** WRITTEN INSTRUCTION **
Rewrite the material below, changing "Where should I click to" to "Where do I click to" everywhere it appears and keeping everything else the same. Leave out the pictures.

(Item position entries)
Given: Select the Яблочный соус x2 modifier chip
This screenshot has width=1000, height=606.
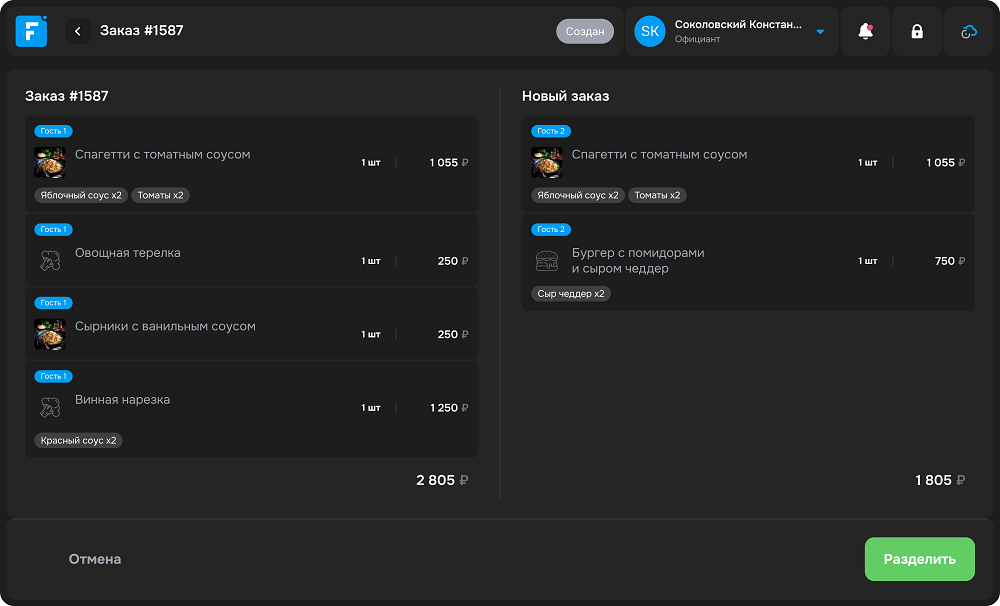Looking at the screenshot, I should pyautogui.click(x=80, y=195).
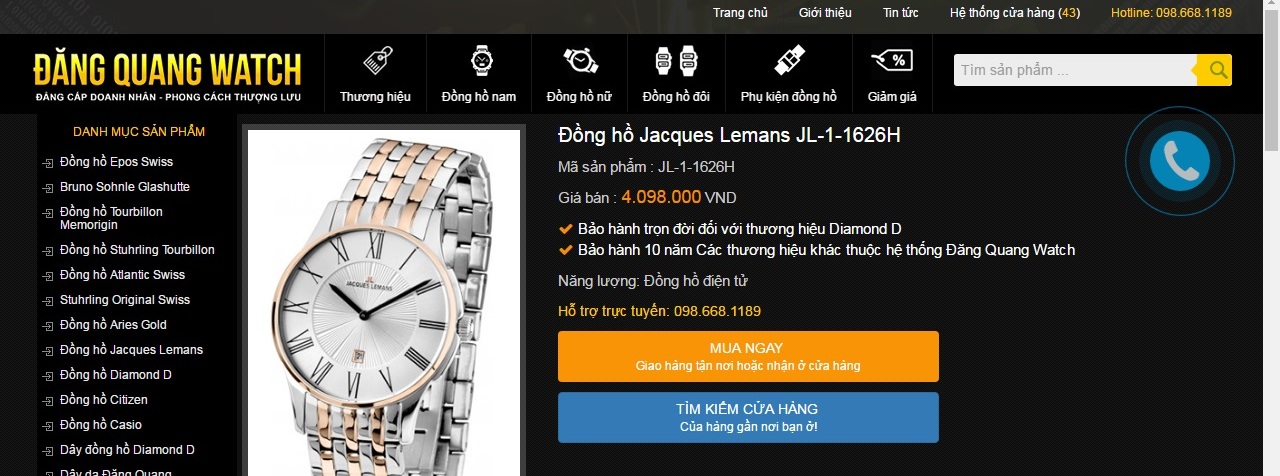Screen dimensions: 1280x476
Task: Tap the floating phone call icon
Action: point(1180,160)
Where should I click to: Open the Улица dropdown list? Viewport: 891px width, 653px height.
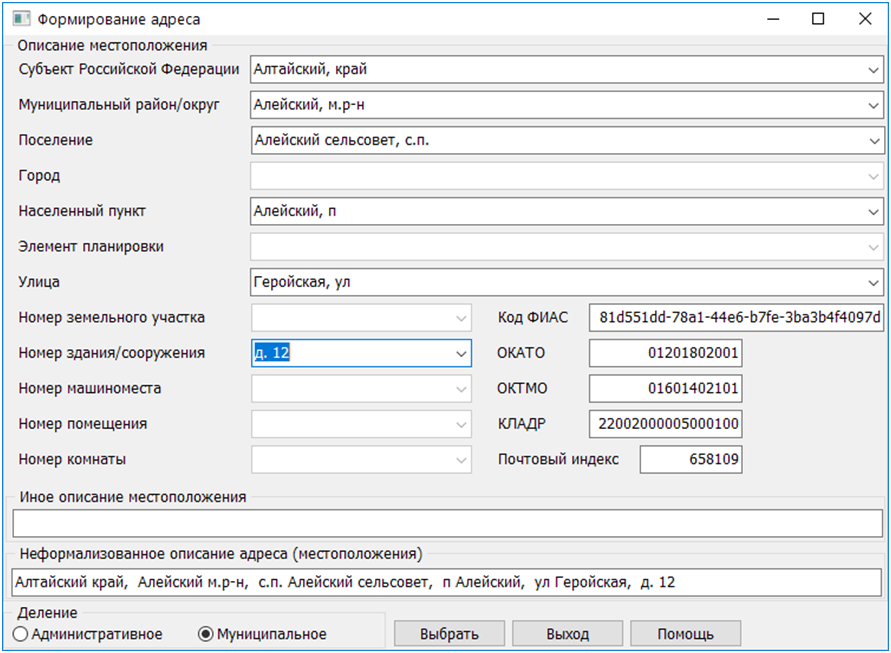(x=874, y=283)
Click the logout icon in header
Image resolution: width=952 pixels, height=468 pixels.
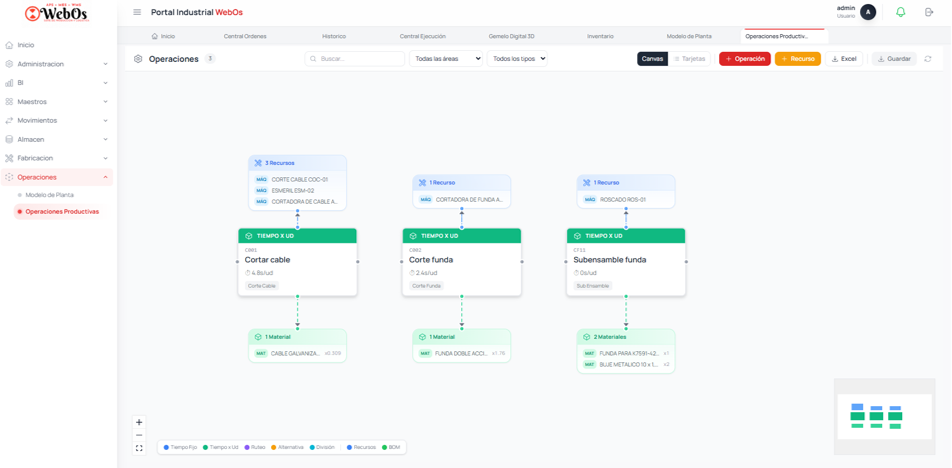click(x=929, y=12)
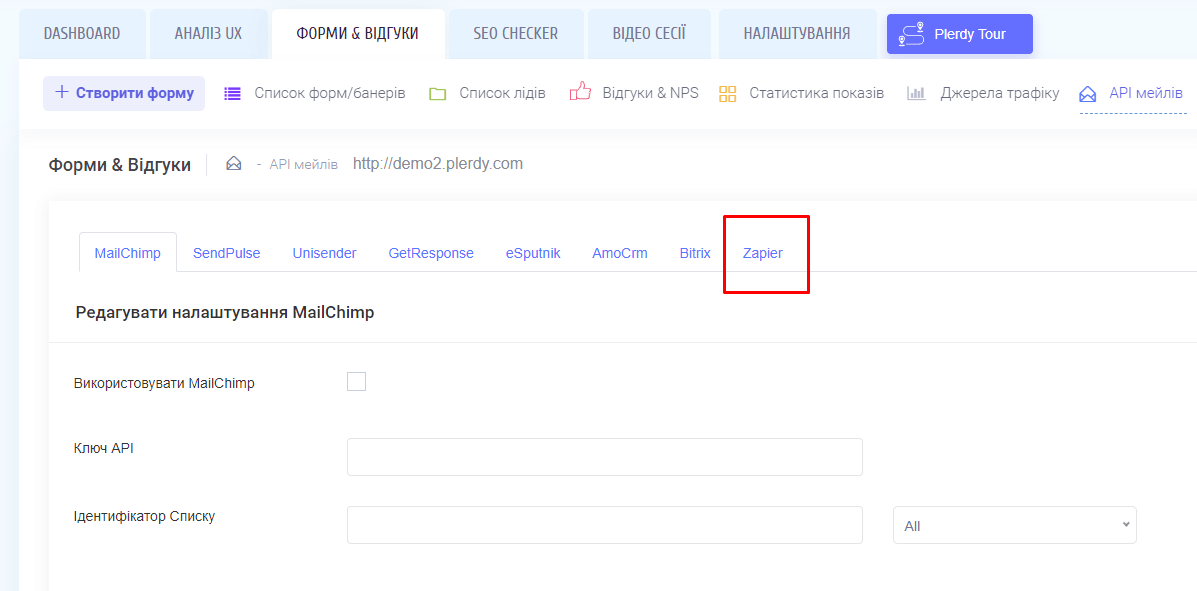This screenshot has height=591, width=1197.
Task: Click the list icon beside Список форм/банерів
Action: (232, 94)
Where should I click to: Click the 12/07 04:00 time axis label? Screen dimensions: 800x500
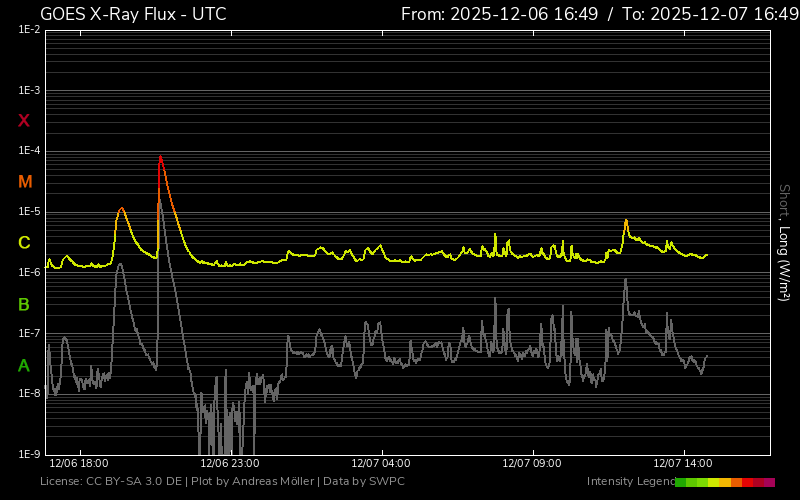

** ANSWER TO THE EXERCISE **
Given: Select the Яблочный соус x2 modifier chip
This screenshot has width=1000, height=606.
Looking at the screenshot, I should pyautogui.click(x=80, y=195).
Screen dimensions: 1280x476
Task: Tap the floating phone call icon
Action: point(1180,160)
Where do I click to: Open the Улица dropdown list? Viewport: 891px width, 653px height.
(x=874, y=283)
Click the logout icon in header
Image resolution: width=952 pixels, height=468 pixels.
click(x=929, y=12)
This screenshot has height=591, width=1197.
Task: Click the list icon beside Список форм/банерів
Action: (232, 94)
Where do I click to: Click the 12/07 04:00 time axis label? Screen dimensions: 800x500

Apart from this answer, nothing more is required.